Short exercise A: According to the passage on Cowell's songs Sunset and Rest, where was their first noted performance given?
Short exercise B: Write the next part of the passage on Cowell's songs Sunset and Rest, picking up after its final sentence.

Provided passage:
## begin
Catherine Riegger, who provided the texts for Sunset and Rest (1933), was the daughter of Cowell's good friend, the composer Wallingford Riegger. The first noted performance was given by the contralto Radiana Pazmor (b. 1892) in a program of modern songs presented on 26 September 1933 at the studio of Doris Barr in the Russian Hill neighborhood of San Francisco. Sunset, which is dedicated to Pazmor, was described in a review of the concert as "rich in dramatic effect." Rest was described as having a "melody of interesting design - the vocal score suggesting concentric curves. It was written ... in Persian and Arabian folk idioms." Rest makes telling use of glissandi and graphic notation in the vocal line. In 1934, Rest was broadcast by radio to Moscow along with works by Ives, MacDowell, Gershwin, Copland, Gruenberg, and Piston. These songs were the only songs of his own which Cowell published in New Music (1938).
## end
Given material:
## begin
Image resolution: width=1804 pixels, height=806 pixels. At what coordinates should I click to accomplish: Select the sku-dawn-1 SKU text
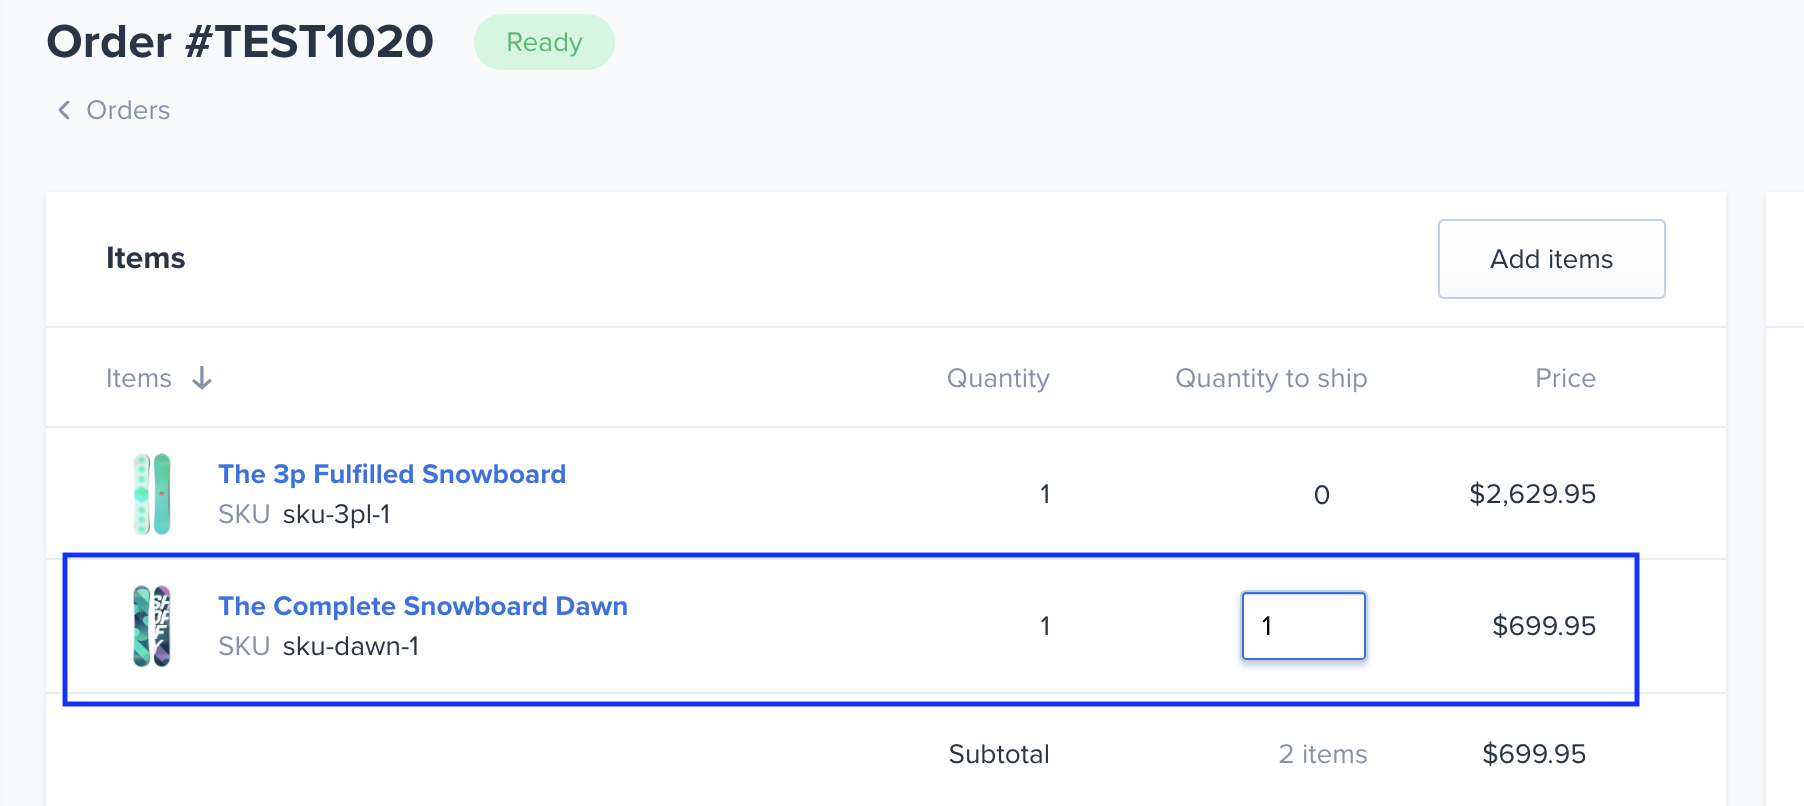350,646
## end
Expected answer A: At the studio of Doris Barr in the Russian Hill neighborhood of San Francisco.

Expected answer B:
Cowell wrote three settings of Robert Frost (1874-1963), the two solo songs recorded here and a choral setting of "Fire and Ice" for men's voices and band. On New Year's Eve of 1944 the Cowells were celebrating at home in Shady, New York. Cowell disappeared for three quarters of an hour during the festivities and returned with a newly composed song, The Pasture. Sidney sang it for their guests. The Pasture was formally premiered in a concert of contemporary music presented by the Common Council for American Unity in New York; Cowell accompanied the soprano Rose Walter. There is also a setting of this poem by Charles Naginski. In Spring Pools (1958) Cowell divides Frost's poem into three sections, the central being distinguished by dark, cluster-like chords which are totally unrelated to the vocal line whereas the outer sections are clear, cold, and spare in both the vocal line and accompaniment.

The Donkey (1946) was written for Roland Hayes and was premiered at Kutztown State Teachers' College in Pennsylvania by Hayes and pianist Reginald Boardman on 21 October 1946. Gilbert Keith Chesterton (1874-1936) was an English writer. The song was reviewed as an "intensely chromatic setting, an extremely difficult song ... also a fascinating one."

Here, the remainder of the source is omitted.